Last summer I dropped my child off knowing when I picked him up I would
turn around and go to camp myself in under 24 hours. As I sat in our first
meeting with staff I heard what a rough week it had been for many of the staff
the previous week, I saw the tired faces and the stress of not knowing how our
team would mesh with the summer staff. I wanted to ease those frustrations with
a tale of my son’s week, in his words, the best week ever! I started telling
the staff, none of whom I knew, about how wonderful my child’s week had been,
how he had lost two grandparents that school year, life had been hard, and
camp had helped him heal; somewhere in
the middle of that explanation I broke down. Instead of comforting the staff, I
was the stranger in the room who needed comfort and added to their already
weary summer. And yet, I was welcomed with open arms. I taught, I learned the
songs my son knew, I was pushed by the schedule physically and mentally. I was strongly
but lovingly encouraged by the chaplain to help lead a chapel service; this was
way out of my comfort zone. My turn came during night chapel at the swimming pool.
After an open swim session and snacks we gathered around the pool and my co
teacher held my hand through the service. Last year’s theme was gifts, “For God
hath not given us the spirit of fear, but of power, and of love, and of a sound
mind.”
2 Timothy 7 lives on my Twitter bio as a reminder that this experience
was a gift to me, chapel at the pool was a fresh beginning, shaping my life and sending me on a new path I didn’t realize at the time. Camp
Capers was the beginning of my healing process. I have been invited back to teach and learn again
with the same leadership group this summer with a theme of service.

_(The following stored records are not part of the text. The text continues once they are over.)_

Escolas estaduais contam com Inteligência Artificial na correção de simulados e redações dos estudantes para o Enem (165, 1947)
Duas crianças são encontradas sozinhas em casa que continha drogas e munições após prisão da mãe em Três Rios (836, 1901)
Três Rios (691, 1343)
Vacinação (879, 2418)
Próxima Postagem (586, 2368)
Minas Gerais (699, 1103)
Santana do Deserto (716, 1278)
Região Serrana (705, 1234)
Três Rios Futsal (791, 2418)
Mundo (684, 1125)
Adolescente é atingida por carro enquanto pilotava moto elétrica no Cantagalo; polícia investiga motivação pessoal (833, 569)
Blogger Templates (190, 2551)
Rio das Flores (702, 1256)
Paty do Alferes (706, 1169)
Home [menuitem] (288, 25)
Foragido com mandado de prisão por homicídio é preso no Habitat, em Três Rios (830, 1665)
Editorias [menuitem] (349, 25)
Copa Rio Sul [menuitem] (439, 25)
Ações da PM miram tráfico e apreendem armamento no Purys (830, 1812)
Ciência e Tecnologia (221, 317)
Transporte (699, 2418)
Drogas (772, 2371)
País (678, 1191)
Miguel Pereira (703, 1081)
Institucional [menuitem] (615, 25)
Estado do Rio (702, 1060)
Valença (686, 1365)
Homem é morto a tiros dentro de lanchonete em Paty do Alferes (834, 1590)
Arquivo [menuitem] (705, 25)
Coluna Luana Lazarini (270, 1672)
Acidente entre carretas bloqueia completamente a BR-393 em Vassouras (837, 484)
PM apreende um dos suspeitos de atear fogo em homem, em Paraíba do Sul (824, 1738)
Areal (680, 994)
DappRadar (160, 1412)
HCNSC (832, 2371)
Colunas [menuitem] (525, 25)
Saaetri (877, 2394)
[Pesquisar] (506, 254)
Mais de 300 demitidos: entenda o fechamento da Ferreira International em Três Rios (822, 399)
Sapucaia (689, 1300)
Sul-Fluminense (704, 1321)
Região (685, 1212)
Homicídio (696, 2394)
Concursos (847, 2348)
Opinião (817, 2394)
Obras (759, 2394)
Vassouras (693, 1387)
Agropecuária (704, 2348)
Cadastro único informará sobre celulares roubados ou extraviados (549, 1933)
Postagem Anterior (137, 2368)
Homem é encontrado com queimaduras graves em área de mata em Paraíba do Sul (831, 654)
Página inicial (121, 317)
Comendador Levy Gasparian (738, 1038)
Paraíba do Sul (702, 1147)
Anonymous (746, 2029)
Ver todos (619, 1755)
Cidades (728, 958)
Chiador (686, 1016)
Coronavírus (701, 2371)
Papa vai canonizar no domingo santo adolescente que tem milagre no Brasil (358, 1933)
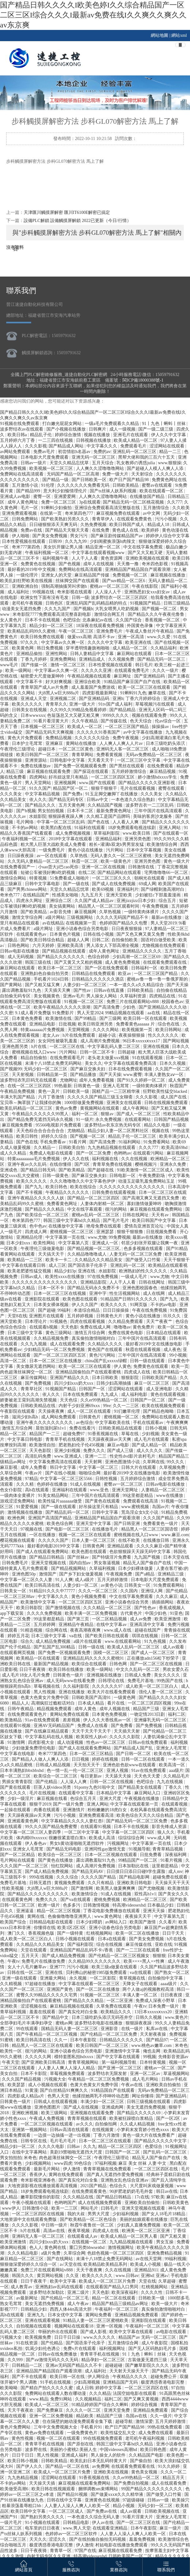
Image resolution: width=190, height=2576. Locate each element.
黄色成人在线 (126, 530)
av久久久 (84, 2124)
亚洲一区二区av (145, 2073)
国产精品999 (28, 491)
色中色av (37, 1226)
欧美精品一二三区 (25, 1259)
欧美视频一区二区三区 (51, 468)
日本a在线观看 (112, 1939)
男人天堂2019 (163, 923)
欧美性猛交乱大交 (119, 2432)
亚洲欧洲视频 (25, 2112)
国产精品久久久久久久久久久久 (38, 1894)
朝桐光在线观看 (150, 878)
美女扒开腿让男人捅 (63, 547)
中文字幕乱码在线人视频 (49, 1736)
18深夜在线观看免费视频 (100, 625)
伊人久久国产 (85, 1304)
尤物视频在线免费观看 (164, 945)
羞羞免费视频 (142, 2539)
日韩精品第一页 (53, 1074)
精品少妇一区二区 (18, 2146)
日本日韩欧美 (105, 1377)
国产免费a (73, 794)
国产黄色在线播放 (56, 1860)
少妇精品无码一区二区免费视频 (55, 1349)
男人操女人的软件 (109, 2455)
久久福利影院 (76, 1686)
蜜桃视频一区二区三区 (72, 1231)
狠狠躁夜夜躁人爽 (66, 816)
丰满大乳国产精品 (18, 1097)
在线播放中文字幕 (66, 1226)
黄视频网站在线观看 (100, 1108)
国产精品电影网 (135, 1877)
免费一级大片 (116, 474)
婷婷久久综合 (55, 1136)
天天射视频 (23, 1074)
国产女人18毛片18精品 (164, 2214)
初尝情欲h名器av (75, 451)
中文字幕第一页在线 (65, 1237)
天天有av (160, 1215)
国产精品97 (157, 2040)
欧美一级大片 (165, 2303)
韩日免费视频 (50, 648)
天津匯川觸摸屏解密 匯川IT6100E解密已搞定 (67, 212)
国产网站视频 (176, 1041)
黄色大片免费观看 (25, 738)
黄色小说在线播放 (86, 850)
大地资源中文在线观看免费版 (29, 2219)
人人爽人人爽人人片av (121, 743)
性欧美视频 (13, 1888)
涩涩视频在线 (34, 2006)
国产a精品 (145, 1574)
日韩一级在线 (92, 1647)
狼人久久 (166, 1832)
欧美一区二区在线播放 (138, 1933)
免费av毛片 (44, 451)
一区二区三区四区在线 (156, 2169)
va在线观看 (141, 1972)
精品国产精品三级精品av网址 (121, 2303)
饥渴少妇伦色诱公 (43, 2348)
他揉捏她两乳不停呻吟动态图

Early this school year I began to lose my way, drowning in
the negativity of yet another new team I was teaching with. I fell victim to fear
rather than reminding myself I had a spirit of power. I doubted my sound mind
and many years of experience on the whim of some far less experienced than
myself. I didn’t love the person I was
becoming in the classroom or out. We began to talk as a family about moving
closer to extended family for support.
Throughout the last year I have found
friendships with several people in the Camp Capers family, most of them half my
age with much to teach me as I watch them grow. Several of those have written blogs
recently, some about camp and some about themselves, all of which have served
as a tool to help me find my way on this new path. I am learning once again not
to be afraid of loneliness; I will love myself. I will move and let myself be
moved (Thank you, Lukas) I will rejoice in following this path and appreciate the
opportunity I have to recreate myself after 20 years of teaching public
education as I continue to actively search for God in my relationships (Thank
you, Amanda). The true lessons I need are those I began to learn at Camp Capers
last year and are all waiting for me when I go back to camp in a few weeks. I
need to fully embrace who God created me to be and not be worried about what
others think, it takes courage to let my freak flag show a little bit every
once in a while, but it is definitely worth it. (Thank you, Adriana).